The composers have taken a variety of sources of inspiration from the exhibition and will perform their original pieces of music throughout the gallery. Expect the unexpected!
Spectator (World premiere)
Spectator is an interpretation of the poem of the same name by Andrew C. Gottlieb, for small vocal ensemble and computer. The structure of this poem is a 14 line, mutated descendant of the Sonnet. The poet’s words join to create surprising images in a dialectic flow of observations of otherwise unremarkable spaces. The musical realization of the concert piece uses computer surround sound in combination with the twelve singers of the Icarus Ensemble from the Birmingham Conservatoire. In this performance the poetic meaning becomes the fifth dimension of Spacetime.
Inspired by the “Blue skies, nothing but blue skies” exhibition, and in a similar vein to the paintings in the exhibition, which capture the sense of the sky as an all-encompassing entity that dwarfs the viewer. The piece creates a sense of atmosphere, of being a small entity in a big space, so that when people enter the foyer they feel like they’re walking into a much larger space.
Luke Deane and Richard Stenton
Two separate performances in different areas of the gallery exploring sounds from different ‘places’. The performance imparts a sonic imprint of two important places in each of our urban histories. The third ‘place’ is the Network – across which we will perform, linked by an artificial space with no size and shape. The performance expands on the sarcasm of recording ignored and overlooked places to the point where they become mysterious and influential. Intercalaris is influenced by cities and urban environments. Intercalaris began on the seventeenth floor of a tower-block, looking out across Birmingham.
‘Where is a place…?’
Taking the idea of memory being tied to location, I have written a piece that utilises the unique layout of Floors 1 and 2 at the gallery, with many references to music I associate with my childhood and hometown. The unusual ensemble I have chosen is out of sight for the duration of the piece, and I have made a particular feature of these spatial effects. ‘Where is a place…?’ proposes the familiar question of home as place, or home as a feeling.
I’m not the only one
This is a piece about familiarity. The video portrays areas of transition, construction sites which change the layout and appearance of an area although the area remains the same which, in our sub concious travel state, we may not recognise even though we’ve seen the area many times before. The music reflects this. It is a famous, instantly recognisable piece of music with large bands of frequency removed, so that the music becomes unrecognisable, and easily dismissed even though we have heard it before, just never removed from the context of the majority of it’s frequencies.

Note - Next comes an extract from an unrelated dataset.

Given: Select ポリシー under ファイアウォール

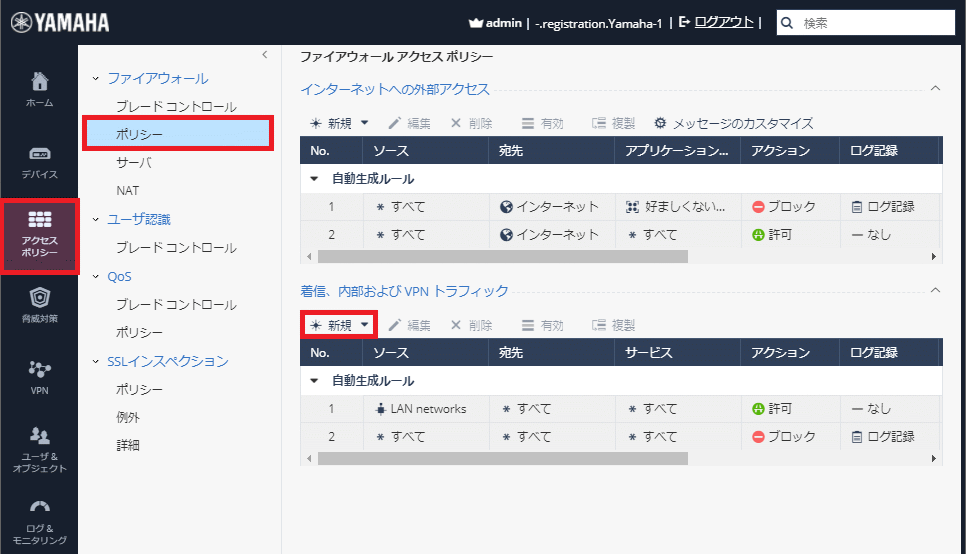Looking at the screenshot, I should click(x=139, y=133).
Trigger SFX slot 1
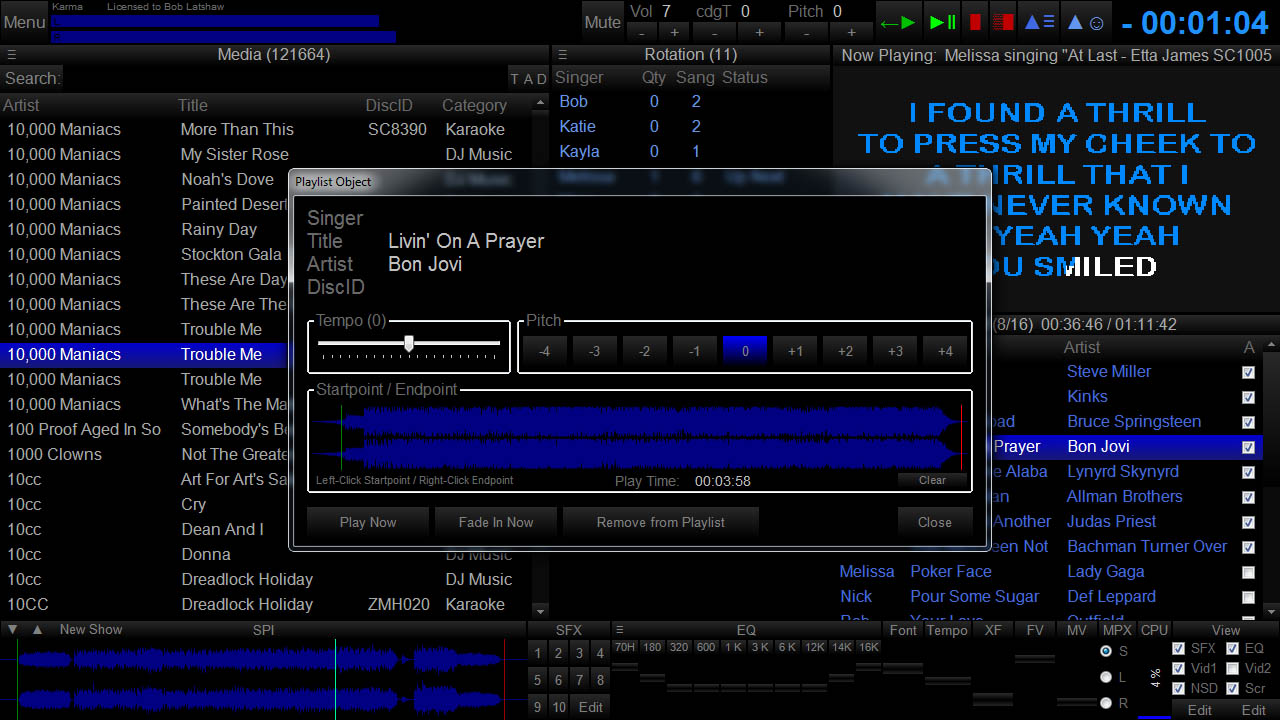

Nocturnal Lullabies made of pornographic sighs
A piece for a female and male vocal duo, accompanied by tape part. The idea of this piece was to create a seemingly innocent lullaby using material of an explicit nature. The tape part is audio from a pornographic film edited in logic, which then went on to inspire the melodic and rhythmic structure of the vocal part. The title is taken from the work of Barry Thompson in the ‘There is a place…’ exhibition. I related to the little post-it notes of ‘Confessions’ and ‘Pencil on paper’ in their subtle poetry as they evoked a great sense of nostalgia and took me back to my own ‘place’, so to speak. These feelings are reflected in the lyrical context of the piece.